CEO Dr John Low has already informed a batch of staff that they are likely to lose their jobs - though all decisions are currently undergoing a consultation process.
The RNID refused to confirm if press office staff were among those set for redundancy as decisions could be changed following consultation. But Low's letter to staff said each directorate has been asked to propose cost savings and that redundancies would take place only where there was no alternative.
The charity did confirm, however, that its services for deaf people would not be cut and that it hoped to avoid further job losses.

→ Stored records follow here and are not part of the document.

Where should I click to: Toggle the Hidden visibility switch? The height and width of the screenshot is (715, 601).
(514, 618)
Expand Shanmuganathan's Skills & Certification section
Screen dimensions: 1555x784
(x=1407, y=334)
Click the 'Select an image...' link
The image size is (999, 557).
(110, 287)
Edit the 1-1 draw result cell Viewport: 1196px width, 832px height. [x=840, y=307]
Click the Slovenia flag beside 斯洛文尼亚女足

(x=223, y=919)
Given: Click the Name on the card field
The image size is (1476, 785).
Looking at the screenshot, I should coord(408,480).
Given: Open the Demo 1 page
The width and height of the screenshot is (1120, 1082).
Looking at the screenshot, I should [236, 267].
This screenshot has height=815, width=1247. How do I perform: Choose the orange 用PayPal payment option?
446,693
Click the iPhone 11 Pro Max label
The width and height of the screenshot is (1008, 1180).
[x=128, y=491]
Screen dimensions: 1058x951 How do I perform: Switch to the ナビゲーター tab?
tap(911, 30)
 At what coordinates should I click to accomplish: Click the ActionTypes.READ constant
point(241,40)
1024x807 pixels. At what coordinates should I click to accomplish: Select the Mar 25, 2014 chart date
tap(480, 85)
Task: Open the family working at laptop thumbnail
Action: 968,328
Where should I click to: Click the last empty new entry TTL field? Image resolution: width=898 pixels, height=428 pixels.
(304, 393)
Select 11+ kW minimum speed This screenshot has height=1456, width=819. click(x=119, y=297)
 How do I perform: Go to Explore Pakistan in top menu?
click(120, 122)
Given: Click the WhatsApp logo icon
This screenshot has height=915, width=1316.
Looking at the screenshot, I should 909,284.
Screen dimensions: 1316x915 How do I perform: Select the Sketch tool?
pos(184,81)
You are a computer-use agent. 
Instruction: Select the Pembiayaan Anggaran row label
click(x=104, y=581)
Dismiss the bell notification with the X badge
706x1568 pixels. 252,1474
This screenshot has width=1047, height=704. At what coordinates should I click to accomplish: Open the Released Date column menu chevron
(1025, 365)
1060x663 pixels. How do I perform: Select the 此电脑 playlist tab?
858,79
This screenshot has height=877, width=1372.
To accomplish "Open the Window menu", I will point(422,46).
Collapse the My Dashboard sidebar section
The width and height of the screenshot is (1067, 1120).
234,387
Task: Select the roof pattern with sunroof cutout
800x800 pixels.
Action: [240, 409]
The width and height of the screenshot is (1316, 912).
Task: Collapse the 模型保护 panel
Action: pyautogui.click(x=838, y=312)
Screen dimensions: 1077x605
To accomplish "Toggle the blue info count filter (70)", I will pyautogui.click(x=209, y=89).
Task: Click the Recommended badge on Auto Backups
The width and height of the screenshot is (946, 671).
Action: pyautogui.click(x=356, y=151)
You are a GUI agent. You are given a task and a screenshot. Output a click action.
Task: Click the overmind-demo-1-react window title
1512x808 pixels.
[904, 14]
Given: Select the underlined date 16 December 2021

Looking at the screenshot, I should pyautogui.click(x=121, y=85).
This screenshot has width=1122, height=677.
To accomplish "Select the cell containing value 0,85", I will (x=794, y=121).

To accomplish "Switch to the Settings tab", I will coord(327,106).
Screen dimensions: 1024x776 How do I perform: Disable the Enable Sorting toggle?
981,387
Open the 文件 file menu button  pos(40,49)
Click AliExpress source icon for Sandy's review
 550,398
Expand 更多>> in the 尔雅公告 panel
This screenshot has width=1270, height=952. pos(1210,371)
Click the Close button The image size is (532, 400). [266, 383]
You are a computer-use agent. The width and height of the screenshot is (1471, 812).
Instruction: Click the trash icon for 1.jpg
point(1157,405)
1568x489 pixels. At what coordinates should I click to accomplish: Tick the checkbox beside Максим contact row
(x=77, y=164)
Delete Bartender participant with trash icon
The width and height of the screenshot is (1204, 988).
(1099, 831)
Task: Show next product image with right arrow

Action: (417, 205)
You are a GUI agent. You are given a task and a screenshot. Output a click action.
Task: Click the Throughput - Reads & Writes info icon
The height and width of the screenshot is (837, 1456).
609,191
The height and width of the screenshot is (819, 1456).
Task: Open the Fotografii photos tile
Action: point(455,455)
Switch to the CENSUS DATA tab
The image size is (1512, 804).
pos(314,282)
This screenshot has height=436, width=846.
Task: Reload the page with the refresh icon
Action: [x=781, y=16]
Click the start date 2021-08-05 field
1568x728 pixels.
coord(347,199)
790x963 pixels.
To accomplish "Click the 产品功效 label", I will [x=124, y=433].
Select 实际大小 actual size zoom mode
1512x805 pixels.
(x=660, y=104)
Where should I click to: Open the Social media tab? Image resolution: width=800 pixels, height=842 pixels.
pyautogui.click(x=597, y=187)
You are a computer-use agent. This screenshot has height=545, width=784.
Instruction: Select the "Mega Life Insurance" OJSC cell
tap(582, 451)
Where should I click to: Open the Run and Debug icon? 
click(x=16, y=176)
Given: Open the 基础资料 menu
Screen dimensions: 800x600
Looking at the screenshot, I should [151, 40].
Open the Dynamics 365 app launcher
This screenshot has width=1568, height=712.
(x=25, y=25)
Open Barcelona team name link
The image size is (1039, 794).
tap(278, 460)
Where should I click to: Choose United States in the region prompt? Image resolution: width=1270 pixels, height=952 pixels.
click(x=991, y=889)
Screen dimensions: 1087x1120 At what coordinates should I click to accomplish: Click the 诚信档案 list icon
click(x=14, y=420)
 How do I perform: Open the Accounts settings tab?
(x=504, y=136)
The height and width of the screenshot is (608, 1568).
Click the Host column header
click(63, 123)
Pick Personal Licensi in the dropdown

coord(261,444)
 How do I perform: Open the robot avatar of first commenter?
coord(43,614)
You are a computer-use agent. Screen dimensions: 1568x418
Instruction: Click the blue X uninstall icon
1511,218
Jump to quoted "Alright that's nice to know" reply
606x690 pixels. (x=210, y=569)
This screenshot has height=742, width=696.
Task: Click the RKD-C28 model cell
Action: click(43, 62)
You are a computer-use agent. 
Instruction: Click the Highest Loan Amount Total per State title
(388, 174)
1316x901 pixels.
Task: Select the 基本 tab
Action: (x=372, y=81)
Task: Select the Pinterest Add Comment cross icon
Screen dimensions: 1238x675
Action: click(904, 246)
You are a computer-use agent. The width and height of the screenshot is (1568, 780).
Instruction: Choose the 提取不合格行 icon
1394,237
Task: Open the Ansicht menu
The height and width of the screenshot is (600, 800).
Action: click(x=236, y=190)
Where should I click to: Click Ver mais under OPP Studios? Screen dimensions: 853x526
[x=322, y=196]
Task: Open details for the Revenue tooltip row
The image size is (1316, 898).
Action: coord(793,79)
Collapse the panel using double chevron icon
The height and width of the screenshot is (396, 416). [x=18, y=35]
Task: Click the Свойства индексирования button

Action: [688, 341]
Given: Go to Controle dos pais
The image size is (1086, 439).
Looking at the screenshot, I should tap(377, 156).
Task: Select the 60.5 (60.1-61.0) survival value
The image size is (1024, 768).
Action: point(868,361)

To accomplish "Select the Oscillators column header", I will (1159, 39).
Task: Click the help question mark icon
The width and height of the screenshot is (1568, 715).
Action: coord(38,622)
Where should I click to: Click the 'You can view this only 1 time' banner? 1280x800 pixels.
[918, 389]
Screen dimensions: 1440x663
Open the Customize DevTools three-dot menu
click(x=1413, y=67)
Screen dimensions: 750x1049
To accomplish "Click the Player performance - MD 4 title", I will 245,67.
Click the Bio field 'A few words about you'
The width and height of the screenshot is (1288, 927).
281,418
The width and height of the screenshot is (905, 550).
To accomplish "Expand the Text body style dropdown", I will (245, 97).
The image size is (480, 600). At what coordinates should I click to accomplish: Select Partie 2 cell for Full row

Low said in the letter that the charity was forced to slash spending for 2003/2004 by £1.2m as the economy had declined and the group's anticipated income had not materialised. He also said the charity's financial reserves were nearing the bottom of the limit agreed by trustees and charity commissioners.
The cuts mark an anxious time for a comms department that has enjoyed considerable campaigning success recently.
Last month the RNID's campaign for digital hearing aids to be made available to deaf people for free received a major boost when Alan Milburn announced £94m would be put aside for the devices.
The forthcoming Communications Bill is also expected to bring good news for deaf people. The RNID's proposal that 80 to 90 per cent of TV programmes feature subtitles by 2005 looks set to be adopted in law.
In December 2002 the Film Council announced plans to inject around £500,000 to increase subtitling on blockbusters and 'art-house' films following a similar PR and lobbying campaign by RNID.